As mentioned before Windows 8 and Windows Server 2012 introduced native support for the WebSocket protocol.  Also because the Xbox One is running a variant of the Windows 8 operating system it also has built in support for WebSockets.

.Net 4.5

Version 4.5 of the .NET framework introduced support for WebSockets through the System.Net.WebSockets namespace.  The underlying connection is passing through HTTP.sys in the kernel so timeout settings in the HTTP.sys layer might still apply.


WinRT only exposes APIs for creating a WebSocket client connection.  There are two classes to do this in the Windows.Networking.Sockets namespace, MessageWebSocket & StreamWebSocket.

 Win32 (WinHTTP)

The WinRT API is also available to C++ developers.  For developers that want more control WinHTTP provides a set of APIs for sending  WebSocket upgrade request, and sending and receiving data on WebSocket connections.


All the latest versions of common browsers, with the exception of Android, support the WebSocket protocol and API as defined by the W3C.

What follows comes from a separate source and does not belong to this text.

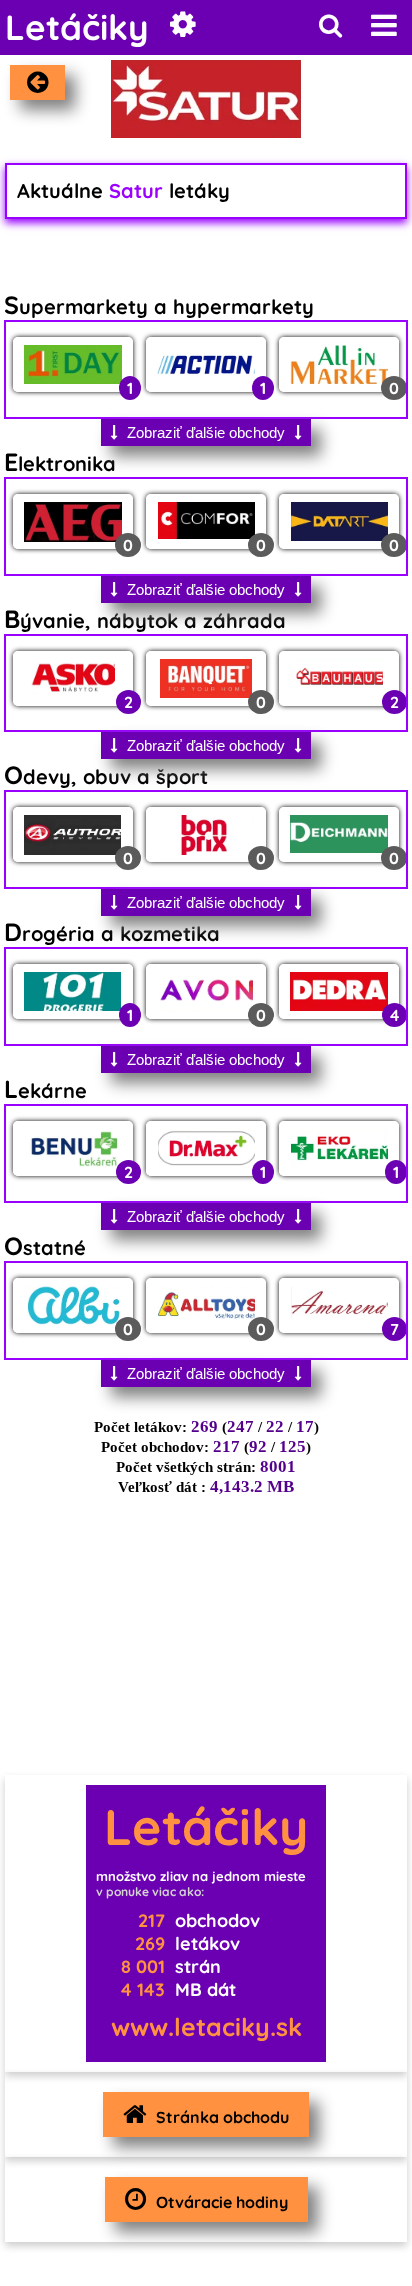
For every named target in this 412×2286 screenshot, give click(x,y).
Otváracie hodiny (222, 2202)
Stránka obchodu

The ASP.NET team has built a high-level bi-directional communication API called SignalR.  Under the hood SignalR picks the best protocol to use based on the capabilities of the clients.  If WebSockets are available it prefers to use that protocol, otherwise it falls back to other HTTP techniques like Comet and Long Polling.  SignalR has support for multiple languages including .NET, Javascript, and iOS and Android via Xamarin.  It is an open source project on GitHub.


WebSockets are a great new protocol to power real time applications and reactive user experiences due to its lightweight headers, and bi-directional communication.  It is also a great protocol for implementing Pub/Sub messaging patterns between servers and clients.  However WebSockets are not a silver bullet for networked communications.  WebSockets are incredibly powerful but do also have their drawbacks.  For instance because WebSockets require a persistent connection, they are consuming resources on the server and require the server to manage state.  HTTP and RESTful APIs are still incredibly useful and valid in many scenarios and developers should consider the uses of their APIs and applications when choosing which protocol to use.